* start INPUT MATERIAL *

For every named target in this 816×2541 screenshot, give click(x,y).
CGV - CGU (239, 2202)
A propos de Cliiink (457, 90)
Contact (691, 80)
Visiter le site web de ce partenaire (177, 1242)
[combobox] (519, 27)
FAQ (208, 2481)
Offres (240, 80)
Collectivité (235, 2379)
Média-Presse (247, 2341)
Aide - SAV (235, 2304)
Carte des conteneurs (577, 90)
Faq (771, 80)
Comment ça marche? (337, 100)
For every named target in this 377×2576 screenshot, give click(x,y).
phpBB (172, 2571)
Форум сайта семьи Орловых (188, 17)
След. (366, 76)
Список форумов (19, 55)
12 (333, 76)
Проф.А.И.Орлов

* end INPUT MATERIAL *

--- WHAT YOU SHOULD DO ---
Rewrite the data above, replacing every "target" with "item" and changing nothing else.

--- SOLUTION ---
For every named item in this 816×2541 screenshot, give click(x,y).
CGV - CGU (239, 2202)
A propos de Cliiink (457, 90)
Contact (691, 80)
Visiter le site web de ce partenaire (177, 1242)
[combobox] (519, 27)
FAQ (208, 2481)
Offres (240, 80)
Collectivité (235, 2379)
Média-Presse (247, 2341)
Aide - SAV (235, 2304)
Carte des conteneurs (577, 90)
Faq (771, 80)
Comment ça marche? (337, 100)
For every named item in this 377×2576 screenshot, give click(x,y).
phpBB (172, 2571)
Форум сайта семьи Орловых (188, 17)
След. (366, 76)
Список форумов (19, 55)
12 (333, 76)
Проф.А.И.Орлов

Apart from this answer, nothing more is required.